→ Required action
Go to the line below containing "Image resolution: width=490, height=2576." and print exactly from there through the line containing "[snapchat] (114, 8)", both included. Print nothing else.

(Record excerpts begins)

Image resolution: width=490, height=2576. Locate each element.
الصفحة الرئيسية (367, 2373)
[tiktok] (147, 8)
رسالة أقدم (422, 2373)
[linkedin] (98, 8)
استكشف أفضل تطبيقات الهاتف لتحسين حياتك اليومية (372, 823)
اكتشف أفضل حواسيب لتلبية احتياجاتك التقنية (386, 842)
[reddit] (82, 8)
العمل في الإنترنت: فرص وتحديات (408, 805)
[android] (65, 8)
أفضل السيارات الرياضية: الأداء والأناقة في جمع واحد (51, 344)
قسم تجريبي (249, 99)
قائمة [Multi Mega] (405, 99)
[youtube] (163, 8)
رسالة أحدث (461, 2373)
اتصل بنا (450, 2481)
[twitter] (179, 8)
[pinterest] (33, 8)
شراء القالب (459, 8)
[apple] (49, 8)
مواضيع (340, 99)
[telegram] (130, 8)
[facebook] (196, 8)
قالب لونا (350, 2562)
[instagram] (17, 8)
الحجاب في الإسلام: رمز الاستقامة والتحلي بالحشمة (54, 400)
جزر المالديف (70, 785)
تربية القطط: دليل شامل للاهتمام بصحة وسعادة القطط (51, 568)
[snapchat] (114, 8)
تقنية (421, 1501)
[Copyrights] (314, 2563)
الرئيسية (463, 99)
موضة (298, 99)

(Record excerpts ends)
(Record excerpts begins)

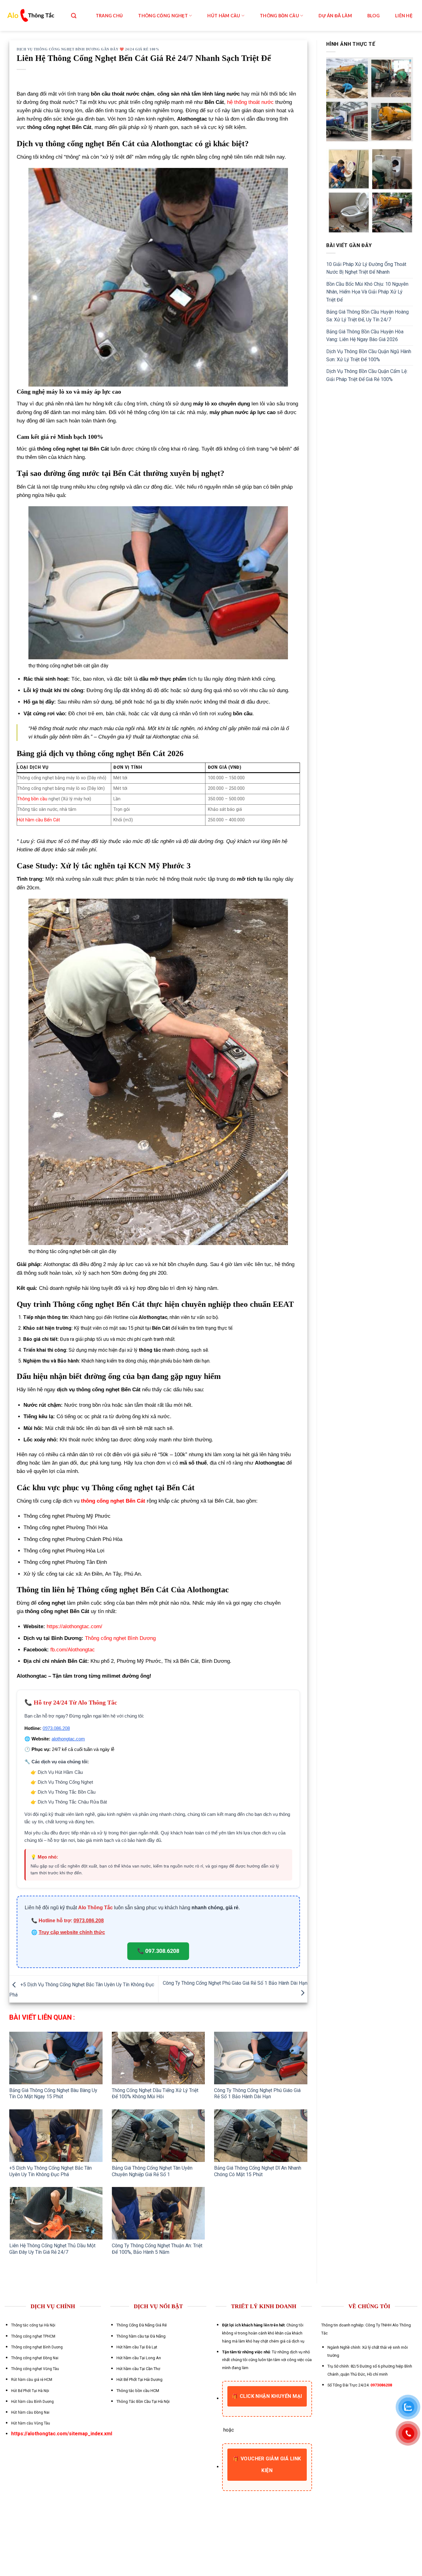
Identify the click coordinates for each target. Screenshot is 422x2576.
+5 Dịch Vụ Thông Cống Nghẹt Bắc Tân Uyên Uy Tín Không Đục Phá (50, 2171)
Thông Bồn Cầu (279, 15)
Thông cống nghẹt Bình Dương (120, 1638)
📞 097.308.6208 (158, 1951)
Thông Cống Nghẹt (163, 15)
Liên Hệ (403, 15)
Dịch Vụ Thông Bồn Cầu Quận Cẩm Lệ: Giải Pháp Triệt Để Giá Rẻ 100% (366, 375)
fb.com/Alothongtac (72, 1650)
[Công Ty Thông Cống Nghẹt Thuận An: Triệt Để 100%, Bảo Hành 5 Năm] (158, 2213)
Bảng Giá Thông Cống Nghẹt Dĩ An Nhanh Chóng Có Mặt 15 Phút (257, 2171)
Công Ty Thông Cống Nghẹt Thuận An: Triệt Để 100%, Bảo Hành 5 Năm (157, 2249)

(Record excerpts ends)
(Record excerpts begins)

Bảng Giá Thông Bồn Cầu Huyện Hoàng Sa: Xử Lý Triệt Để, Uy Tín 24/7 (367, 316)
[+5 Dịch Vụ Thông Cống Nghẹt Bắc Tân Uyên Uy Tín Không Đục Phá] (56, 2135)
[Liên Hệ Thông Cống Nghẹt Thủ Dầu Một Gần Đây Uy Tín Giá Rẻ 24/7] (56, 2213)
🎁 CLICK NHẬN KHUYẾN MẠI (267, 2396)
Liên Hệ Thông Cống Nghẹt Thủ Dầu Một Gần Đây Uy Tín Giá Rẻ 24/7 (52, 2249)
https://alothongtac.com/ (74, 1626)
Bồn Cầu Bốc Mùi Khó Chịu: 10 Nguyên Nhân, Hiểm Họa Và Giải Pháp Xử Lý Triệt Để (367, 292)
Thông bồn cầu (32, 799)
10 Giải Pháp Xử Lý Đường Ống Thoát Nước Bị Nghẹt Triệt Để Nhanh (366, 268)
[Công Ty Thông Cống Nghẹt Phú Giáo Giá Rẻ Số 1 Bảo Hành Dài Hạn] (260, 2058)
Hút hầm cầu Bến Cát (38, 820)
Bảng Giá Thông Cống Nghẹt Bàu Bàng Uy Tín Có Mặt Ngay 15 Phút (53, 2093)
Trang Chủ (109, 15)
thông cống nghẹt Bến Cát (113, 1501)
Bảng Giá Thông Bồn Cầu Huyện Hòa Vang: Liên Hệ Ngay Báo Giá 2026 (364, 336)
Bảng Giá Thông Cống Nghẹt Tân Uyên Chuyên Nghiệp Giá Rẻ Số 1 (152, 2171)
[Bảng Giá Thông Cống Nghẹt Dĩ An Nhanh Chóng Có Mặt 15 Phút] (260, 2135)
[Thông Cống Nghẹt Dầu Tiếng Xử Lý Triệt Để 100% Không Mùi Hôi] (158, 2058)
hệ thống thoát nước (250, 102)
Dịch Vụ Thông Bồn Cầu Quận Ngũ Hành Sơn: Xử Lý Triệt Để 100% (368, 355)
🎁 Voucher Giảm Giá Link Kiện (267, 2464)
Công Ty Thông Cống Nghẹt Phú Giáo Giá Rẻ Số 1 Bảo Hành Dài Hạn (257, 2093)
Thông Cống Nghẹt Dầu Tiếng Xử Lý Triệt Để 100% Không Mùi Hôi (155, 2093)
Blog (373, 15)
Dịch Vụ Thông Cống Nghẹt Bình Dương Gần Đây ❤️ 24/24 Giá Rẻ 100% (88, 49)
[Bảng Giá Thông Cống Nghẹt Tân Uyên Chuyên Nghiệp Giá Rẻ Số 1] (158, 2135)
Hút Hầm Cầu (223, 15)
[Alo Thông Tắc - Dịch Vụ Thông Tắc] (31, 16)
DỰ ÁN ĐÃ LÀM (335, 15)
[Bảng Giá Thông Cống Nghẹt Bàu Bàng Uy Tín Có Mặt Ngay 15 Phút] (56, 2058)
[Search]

(Record excerpts ends)

→ Answer below
Image resolution: width=490, height=2576. Locate each element.
الصفحة الرئيسية (367, 2373)
[tiktok] (147, 8)
رسالة أقدم (422, 2373)
[linkedin] (98, 8)
استكشف أفضل تطبيقات الهاتف لتحسين حياتك اليومية (372, 823)
اكتشف أفضل حواسيب لتلبية احتياجاتك التقنية (386, 842)
[reddit] (82, 8)
العمل في الإنترنت: فرص وتحديات (408, 805)
[android] (65, 8)
أفضل السيارات الرياضية: الأداء والأناقة في جمع واحد (51, 344)
قسم تجريبي (249, 99)
قائمة [Multi Mega] (405, 99)
[youtube] (163, 8)
رسالة أحدث (461, 2373)
اتصل بنا (450, 2481)
[twitter] (179, 8)
[pinterest] (33, 8)
شراء القالب (459, 8)
[apple] (49, 8)
مواضيع (340, 99)
[telegram] (130, 8)
[facebook] (196, 8)
قالب لونا (350, 2562)
[instagram] (17, 8)
الحجاب في الإسلام: رمز الاستقامة والتحلي بالحشمة (54, 400)
جزر المالديف (70, 785)
تربية القطط: دليل شامل للاهتمام بصحة وسعادة القطط (51, 568)
[snapchat] (114, 8)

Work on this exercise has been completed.